◆ What is being asked ◆
Each line below with the word "chevron" needs to be copied.

START Records shown

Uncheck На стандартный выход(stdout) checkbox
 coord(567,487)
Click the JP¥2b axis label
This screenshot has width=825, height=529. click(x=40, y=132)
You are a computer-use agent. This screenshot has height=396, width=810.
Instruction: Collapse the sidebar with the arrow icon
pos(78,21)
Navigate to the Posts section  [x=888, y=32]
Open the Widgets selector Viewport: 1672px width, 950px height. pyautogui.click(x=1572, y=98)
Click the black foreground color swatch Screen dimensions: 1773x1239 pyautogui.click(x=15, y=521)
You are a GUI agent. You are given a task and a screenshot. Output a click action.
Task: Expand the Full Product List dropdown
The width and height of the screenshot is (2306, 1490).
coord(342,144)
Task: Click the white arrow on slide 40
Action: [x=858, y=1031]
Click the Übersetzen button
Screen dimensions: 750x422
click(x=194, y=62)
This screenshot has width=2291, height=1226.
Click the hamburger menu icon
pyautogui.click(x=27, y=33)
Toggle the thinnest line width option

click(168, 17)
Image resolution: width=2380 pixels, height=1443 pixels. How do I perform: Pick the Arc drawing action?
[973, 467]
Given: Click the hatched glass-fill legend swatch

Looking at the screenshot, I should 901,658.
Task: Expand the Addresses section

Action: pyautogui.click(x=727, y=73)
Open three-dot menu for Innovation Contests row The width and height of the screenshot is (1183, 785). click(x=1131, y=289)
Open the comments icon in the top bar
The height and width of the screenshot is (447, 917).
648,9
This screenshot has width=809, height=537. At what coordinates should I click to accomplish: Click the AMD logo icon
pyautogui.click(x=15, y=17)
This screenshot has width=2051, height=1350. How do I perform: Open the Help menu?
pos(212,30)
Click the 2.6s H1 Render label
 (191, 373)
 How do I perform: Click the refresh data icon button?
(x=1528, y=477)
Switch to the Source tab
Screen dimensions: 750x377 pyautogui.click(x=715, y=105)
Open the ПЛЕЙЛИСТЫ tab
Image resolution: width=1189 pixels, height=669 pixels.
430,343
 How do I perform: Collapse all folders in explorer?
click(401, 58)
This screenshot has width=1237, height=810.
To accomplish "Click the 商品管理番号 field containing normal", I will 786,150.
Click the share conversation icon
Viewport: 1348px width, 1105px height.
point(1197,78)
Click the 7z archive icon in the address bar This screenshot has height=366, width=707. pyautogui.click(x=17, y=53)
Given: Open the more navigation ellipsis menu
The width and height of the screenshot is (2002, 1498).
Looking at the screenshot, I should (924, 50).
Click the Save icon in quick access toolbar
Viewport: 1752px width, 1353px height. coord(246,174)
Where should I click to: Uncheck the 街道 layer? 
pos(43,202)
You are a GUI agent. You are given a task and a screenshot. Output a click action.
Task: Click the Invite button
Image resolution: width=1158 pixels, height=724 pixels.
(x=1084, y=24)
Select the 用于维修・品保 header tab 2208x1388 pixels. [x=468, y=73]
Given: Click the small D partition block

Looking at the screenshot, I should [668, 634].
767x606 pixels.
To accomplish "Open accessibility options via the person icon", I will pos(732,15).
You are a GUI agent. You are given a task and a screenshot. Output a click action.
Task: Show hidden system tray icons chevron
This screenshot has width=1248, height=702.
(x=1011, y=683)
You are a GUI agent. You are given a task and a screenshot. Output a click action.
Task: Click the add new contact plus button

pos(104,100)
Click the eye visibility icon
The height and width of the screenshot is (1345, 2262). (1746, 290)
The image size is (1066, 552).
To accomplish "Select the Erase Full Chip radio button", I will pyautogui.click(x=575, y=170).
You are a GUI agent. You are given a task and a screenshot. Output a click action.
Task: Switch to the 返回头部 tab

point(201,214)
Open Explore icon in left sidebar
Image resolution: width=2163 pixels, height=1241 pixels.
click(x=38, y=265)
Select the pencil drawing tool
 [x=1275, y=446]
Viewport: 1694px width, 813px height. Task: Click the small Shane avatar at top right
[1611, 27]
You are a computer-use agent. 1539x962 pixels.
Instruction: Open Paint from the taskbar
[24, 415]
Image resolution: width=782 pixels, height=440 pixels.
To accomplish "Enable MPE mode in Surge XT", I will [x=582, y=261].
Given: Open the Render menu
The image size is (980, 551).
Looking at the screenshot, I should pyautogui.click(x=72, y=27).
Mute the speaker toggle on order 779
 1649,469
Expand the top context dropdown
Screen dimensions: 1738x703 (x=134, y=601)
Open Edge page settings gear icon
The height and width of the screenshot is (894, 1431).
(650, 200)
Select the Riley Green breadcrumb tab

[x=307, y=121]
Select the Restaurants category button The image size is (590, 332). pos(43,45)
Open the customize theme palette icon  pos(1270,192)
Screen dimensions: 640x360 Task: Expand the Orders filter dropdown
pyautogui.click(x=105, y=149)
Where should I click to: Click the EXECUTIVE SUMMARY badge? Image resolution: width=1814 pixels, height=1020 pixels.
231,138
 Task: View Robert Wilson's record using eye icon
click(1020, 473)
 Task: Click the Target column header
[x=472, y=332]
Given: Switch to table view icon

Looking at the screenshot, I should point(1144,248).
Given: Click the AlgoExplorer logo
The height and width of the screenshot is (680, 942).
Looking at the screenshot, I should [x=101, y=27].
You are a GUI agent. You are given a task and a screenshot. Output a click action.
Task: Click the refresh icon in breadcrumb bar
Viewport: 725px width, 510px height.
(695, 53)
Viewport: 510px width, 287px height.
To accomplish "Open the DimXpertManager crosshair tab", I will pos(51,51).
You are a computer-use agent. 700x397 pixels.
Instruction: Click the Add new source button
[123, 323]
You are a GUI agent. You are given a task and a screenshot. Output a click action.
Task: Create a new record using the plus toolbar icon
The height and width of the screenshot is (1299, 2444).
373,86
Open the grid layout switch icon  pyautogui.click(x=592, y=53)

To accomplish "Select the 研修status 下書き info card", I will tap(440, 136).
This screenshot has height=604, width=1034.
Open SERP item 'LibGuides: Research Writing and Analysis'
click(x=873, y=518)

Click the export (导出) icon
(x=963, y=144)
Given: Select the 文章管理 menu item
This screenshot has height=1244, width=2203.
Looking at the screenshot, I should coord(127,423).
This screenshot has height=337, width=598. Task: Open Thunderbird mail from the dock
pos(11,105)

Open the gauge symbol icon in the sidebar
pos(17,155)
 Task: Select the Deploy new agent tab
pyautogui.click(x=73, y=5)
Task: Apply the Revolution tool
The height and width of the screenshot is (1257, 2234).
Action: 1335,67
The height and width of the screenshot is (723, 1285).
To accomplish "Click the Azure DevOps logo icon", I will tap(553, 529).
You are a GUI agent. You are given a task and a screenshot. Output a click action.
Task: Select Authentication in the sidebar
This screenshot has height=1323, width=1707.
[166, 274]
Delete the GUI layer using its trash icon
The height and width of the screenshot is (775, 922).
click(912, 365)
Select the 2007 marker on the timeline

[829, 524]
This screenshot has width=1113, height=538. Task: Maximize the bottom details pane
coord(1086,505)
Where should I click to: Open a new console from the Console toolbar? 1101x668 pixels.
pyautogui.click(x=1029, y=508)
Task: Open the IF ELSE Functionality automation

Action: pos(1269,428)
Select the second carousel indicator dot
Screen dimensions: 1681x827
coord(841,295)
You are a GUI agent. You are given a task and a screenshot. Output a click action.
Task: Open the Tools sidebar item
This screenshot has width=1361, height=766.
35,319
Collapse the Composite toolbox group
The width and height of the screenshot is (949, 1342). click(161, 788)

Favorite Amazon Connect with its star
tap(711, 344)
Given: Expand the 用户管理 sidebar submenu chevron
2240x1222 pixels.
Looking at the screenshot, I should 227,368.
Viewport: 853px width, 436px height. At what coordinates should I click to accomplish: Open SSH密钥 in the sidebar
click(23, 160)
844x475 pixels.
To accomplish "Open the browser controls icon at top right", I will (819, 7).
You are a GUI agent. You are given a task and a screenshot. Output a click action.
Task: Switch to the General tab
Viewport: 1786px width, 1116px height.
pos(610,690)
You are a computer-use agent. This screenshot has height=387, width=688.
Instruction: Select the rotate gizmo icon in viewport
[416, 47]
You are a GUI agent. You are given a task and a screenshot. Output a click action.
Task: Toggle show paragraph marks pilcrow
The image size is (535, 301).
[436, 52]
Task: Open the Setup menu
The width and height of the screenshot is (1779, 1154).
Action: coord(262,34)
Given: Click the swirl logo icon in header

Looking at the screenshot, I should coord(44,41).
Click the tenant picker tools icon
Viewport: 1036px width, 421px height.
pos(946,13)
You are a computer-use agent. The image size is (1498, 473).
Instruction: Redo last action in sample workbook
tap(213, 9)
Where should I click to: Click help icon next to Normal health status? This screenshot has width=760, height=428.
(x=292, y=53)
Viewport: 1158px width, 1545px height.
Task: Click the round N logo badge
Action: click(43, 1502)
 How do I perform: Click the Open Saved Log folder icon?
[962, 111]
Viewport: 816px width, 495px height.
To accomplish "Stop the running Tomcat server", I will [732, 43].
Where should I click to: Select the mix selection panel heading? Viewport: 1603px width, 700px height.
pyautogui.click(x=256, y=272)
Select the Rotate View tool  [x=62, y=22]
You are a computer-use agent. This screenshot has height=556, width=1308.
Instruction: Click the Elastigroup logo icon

END Records shown

◆ Your solution ◆
Task: Show hidden system tray icons chevron
Given: Expand the 用户管理 sidebar submenu chevron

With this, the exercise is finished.